40% Keyboard Layout for Writing

I recently wrote about using a 40% ortholinear keyboard. Today I’d like to talk about how this size of keyboard can be adapted to suit writers like myself.

The majority of the writing I do is of fiction, and I write in the plain text Markdown syntax. I also edit entirely with the keyboard, and indeed I don’t have a pointing device on my desk — though I do have a mouse-keys layer on my keyboard, and I can always reach up to touch the iPad’s screen if I need to.

This all means I have some basic but strongly preferred needs for my keyboard, and I’m coming from a lifetime of QWERTY usage without any current desire to learn an entirely new alphanumeric layout. Here’s what I’ve settled on at time of writing.

Layout schematic for base layer of a Planck keyboard

There are a few things to note. Firstly, the blue sub-legends indicate tap-hold functions, triggered when a key is held for more than 200 milliseconds. I find that my fingers expect keys to be in a certain position relative to the keyboard’s edges most of all, rather than caring excessively about how many rows there are. My muscle memory readily accepted the Planck keyboard’s four rows instead of the usual five, but still expects to find numbers at the top, hyphen and equals to the left of backspace, and so on. Thus my layout is an exercise in origami; folding the physically non-existent parts of the keyboard inwards onto the keys that I have.

◇ ◇ ◇ ◇ ◇

Aim: Could you reproduce the keyboard layout post word for word, from "I recently wrote" to "writers like myself."? The material after this point isn't needed.

Given material:
◇ ◇ ◇ ◇ ◇

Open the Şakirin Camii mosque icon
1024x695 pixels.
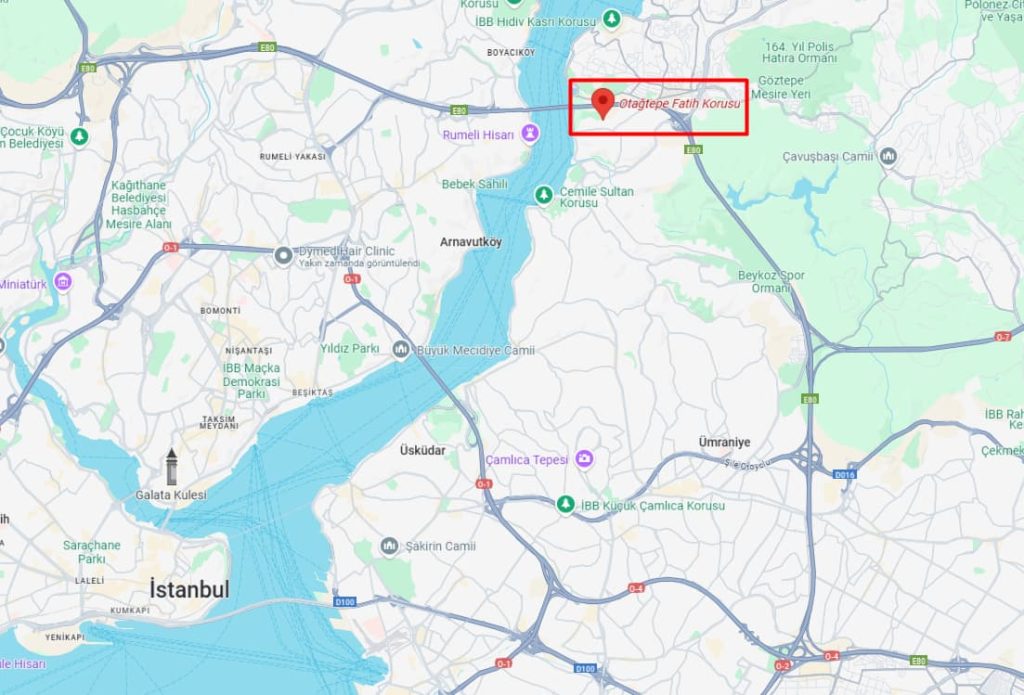389,545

◇ ◇ ◇ ◇ ◇

The output:
I recently wrote about using a 40% ortholinear keyboard. Today I’d like to talk about how this size of keyboard can be adapted to suit writers like myself.